December 1st, 2004 · No Comments

For the first time, it seems scientists have been able to demonstrate a connection between emotional stress and physical aging. I quote from the NPR clip I heard this afternoon while pulling into the driveway. Fascinated, I kept the kids in the van for a few minutes until I could hear the end of the report.

Here’s the NPR link from today’s Day to Day program Study: Stress Linked to Chromosome Damage, Aging.

Rob Stein of The Washington Post about a new study that helps explain the link between stress and aging. Scientists believe stress shortens the tips of chromosomes in human cells, hastening the process of aging.

What intrigued me most from this report:

  • the study (in PNAS, although I can’t find it in the on-line November 30) revealed the effects of emotion down to the cellular level – stress affects chromosomes. What we feel impacts who we are in a physiological sense.
  • the fact that this study involved collaboration between a biochemist and a psychiatrist and was cross-disciplinary work (Elissa Epel, a psychiatrist at the University of California at San Francisco (UCSF) and Elizabeth Blackburn, a professor of biology and physiology at UCSF are both mentioned in the article).
  • the research subjects were women, mothers of ill or healthy children.
  • the study of “perceived stress” as Stein explained it on the radio clip. The women were asked what was happening in their lives, but they were also asked what they thought their level of stress was. What mattered was perceived stress not objective stress.

    Here are quotes from Rob Stein’s article in the Washington Post
    Study Is First to Confirm That Stress Speeds Aging

    Scientists have identified the first direct link between stress and aging, a finding that could explain why intense, long-term emotional strain can make people get sick and grow old before their time.

    […]

    “There is this deeply held belief that stress leads to premature aging. But there is no hard evidence for how this might happen,” said Elissa Epel, a psychiatrist at the University of California at San Francisco (UCSF), who helped conduct the research. “This is the first time that psychological stress has been linked to a cellular indicator of aging in healthy people.”

    [..]

    Epel and her colleagues studied 39 women ages 20 to 50 who had been experiencing grinding stress for years because they were caring for a child suffering from a serious chronic illness, such as autism or cerebral palsy, and 19 other very similar women whose children were healthy.

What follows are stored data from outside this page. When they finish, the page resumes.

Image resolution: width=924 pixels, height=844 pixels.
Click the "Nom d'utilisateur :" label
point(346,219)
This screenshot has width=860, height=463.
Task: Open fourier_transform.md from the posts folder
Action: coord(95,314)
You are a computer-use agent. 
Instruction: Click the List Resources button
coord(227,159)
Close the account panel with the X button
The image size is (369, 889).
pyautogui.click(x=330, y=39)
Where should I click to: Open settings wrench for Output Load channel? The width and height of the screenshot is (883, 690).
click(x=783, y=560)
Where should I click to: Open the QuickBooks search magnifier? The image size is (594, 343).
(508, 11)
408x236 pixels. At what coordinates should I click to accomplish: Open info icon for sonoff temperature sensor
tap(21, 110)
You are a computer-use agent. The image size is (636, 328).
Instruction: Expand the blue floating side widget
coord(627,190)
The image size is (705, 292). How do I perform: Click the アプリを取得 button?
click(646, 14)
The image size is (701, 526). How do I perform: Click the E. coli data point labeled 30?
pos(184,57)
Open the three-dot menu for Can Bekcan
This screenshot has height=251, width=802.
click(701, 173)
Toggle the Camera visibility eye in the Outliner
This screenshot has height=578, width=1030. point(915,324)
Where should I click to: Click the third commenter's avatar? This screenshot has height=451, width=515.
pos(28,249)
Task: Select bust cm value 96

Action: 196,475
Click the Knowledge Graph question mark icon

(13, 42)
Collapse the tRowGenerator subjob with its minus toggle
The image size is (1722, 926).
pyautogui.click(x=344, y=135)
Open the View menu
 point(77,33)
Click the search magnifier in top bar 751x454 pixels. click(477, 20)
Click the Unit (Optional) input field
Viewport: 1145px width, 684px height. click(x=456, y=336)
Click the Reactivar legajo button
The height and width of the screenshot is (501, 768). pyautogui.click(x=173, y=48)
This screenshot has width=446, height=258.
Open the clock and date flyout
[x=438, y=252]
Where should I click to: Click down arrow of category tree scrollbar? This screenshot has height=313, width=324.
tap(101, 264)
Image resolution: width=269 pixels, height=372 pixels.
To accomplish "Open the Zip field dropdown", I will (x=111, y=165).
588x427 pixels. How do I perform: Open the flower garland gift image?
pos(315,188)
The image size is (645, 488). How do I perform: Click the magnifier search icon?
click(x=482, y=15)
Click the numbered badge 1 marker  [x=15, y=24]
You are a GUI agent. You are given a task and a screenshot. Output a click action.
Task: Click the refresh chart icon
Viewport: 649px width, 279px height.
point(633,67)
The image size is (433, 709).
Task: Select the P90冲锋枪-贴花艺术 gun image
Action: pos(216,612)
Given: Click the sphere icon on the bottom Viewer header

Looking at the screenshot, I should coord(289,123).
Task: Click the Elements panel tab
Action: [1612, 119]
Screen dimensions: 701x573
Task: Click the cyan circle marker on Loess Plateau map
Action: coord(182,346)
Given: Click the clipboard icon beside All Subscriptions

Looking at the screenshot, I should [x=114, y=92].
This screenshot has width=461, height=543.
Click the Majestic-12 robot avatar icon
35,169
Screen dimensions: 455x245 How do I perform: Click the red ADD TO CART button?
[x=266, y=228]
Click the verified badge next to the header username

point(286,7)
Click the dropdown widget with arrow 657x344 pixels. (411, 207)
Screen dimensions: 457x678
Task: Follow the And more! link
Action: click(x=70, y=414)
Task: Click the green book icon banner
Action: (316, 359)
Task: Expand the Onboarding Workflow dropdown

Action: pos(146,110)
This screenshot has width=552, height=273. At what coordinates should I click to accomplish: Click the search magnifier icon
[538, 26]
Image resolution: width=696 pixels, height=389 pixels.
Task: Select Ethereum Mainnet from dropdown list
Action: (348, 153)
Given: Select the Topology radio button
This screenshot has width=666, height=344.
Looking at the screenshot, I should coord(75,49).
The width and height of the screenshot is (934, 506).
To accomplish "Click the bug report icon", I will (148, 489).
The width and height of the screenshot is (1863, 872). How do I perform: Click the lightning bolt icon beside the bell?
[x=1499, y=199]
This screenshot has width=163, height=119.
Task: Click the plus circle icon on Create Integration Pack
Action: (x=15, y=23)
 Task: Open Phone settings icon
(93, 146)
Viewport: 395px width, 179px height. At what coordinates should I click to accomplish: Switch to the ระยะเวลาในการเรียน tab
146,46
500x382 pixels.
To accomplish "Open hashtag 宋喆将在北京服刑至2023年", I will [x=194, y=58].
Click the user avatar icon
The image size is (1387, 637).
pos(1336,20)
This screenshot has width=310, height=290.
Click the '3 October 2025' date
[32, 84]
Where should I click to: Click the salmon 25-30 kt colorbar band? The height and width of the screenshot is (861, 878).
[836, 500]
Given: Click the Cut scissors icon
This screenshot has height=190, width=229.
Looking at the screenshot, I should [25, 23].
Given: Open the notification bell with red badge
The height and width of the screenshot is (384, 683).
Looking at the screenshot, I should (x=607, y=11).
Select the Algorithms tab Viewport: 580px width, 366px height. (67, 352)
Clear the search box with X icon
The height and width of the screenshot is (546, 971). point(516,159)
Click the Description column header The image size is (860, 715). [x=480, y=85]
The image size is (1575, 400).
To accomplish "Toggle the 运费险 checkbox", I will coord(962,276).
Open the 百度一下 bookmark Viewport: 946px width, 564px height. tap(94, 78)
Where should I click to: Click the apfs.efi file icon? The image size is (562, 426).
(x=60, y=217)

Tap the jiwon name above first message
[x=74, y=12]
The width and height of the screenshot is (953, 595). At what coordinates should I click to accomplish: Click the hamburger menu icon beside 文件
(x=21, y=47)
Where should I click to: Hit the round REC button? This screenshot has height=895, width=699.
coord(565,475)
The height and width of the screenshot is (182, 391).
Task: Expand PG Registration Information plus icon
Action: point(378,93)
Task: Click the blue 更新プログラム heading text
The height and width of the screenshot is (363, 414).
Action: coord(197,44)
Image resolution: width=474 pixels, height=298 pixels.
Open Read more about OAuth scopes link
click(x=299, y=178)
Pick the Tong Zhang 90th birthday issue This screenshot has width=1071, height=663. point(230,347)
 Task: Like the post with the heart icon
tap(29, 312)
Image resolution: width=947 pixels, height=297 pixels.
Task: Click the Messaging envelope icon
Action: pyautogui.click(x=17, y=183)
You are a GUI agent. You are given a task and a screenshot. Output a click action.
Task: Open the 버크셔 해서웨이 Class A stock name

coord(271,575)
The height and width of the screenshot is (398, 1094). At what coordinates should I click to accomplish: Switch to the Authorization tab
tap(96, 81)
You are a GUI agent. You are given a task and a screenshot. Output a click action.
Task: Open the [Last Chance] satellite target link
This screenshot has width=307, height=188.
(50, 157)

    The researchers examined structures inside cells called telomeres. Telomeres are the caps at the ends of chromosomes — the molecules that carry genes. Every time a cell divides, telomeres get shorter. In the natural aging process, the telomeres eventually get so short that cells can no longer divide, and they then die.

    […]

    The researchers found that chronic stress appears to accelerate this process. The longer a woman had been caring for a sick child, the shorter her telomeres, the lower her levels of telomerase and the higher her levels of “oxidative stress.” Oxidative stress is a process in which “free radicals” in the body damage DNA, including telomeres.

    A key factor appears to be people’s perception of how much stress they are under, the researchers found. The greater a woman’s perception of her stress in the study, the worse she scored on all these factors. Compared with women with the lowest levels of perceived stress, women with the highest perceived stress had telomeres equivalent to someone 10 years older, the researchers found.